Energy companies are working to mitigate local pollution from unconventional oil and gas exploitation, though not as fast as environmentalists and many local residents demand. But the shale revolution won't stop while the U.S. still relies on oil and natural gas for much of its energy. Green activists have persuaded President Obama to delay the proposed Keystone XL oil-sands pipeline, but they haven't been able to persuade him to curtail fracking. In his most recent State of the Union speech, Obama boasted about rising domestic oil production and said, "After years of talking about it, we are finally poised to control our own energy future."

Renewed Clout

But the biggest source of new electricity in the U.S. last year wasn't a fossil fuel. It was the humble wind. More than 13 gigawatts of new wind potential were added to the grid in 2012, accounting for 43% of all new generation capacity. Total wind-power capacity exceeded 60 gigawatts by the end of 2012--enough to power 15 million homes when the breeze is blowing. Nine states, including Iowa, South Dakota and Kansas, rely on wind for more than 20% of their total electricity consumption. "We went mainstream," says Tom Kiernan, president of the American Wind Energy Association.
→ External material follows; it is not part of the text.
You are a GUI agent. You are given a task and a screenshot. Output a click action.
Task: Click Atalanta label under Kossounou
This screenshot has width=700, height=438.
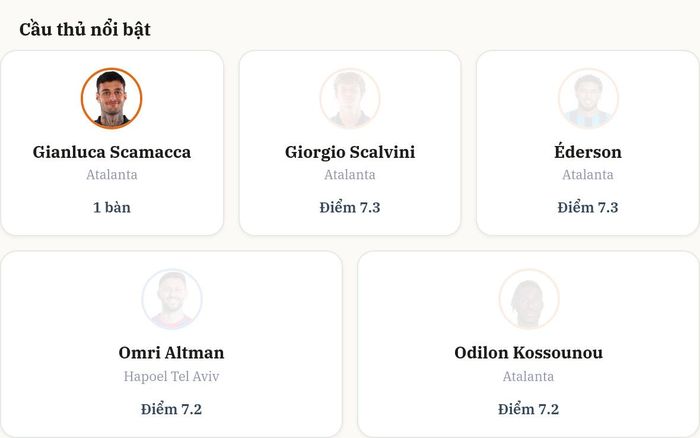tap(529, 376)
Solar is not far behind. The price of a crystalline solar panel has dropped from $76.77 per watt in 1977 to less than $1 per watt today. Over the same period, solar generation has gone from essentially zero to 4.3 million megawatt hours. This fall will see the full launch of the Ivanpah Solar Electric Generating System in the Mojave Desert on the California-Nevada border. At 377 megawatts, Ivanpah--which has curved mirrors to reflect the desert sunshine and generate steam--will be the largest solar power plant in the world, using the sun's heat to create electricity. Meanwhile, production of corn-based ethanol--though down a bit thanks to a major drought in the Midwestern Corn Belt--reached 13.3 billion gal. in 2012, displacing nearly half a billion barrels of oil. And the first commercial cellulosic biofuel plant--which relies on sources like wood chips and switchgrass that can't be used for food--opened in Mississippi last fall. The industry as a whole expects to produce about 200 million gal. this year.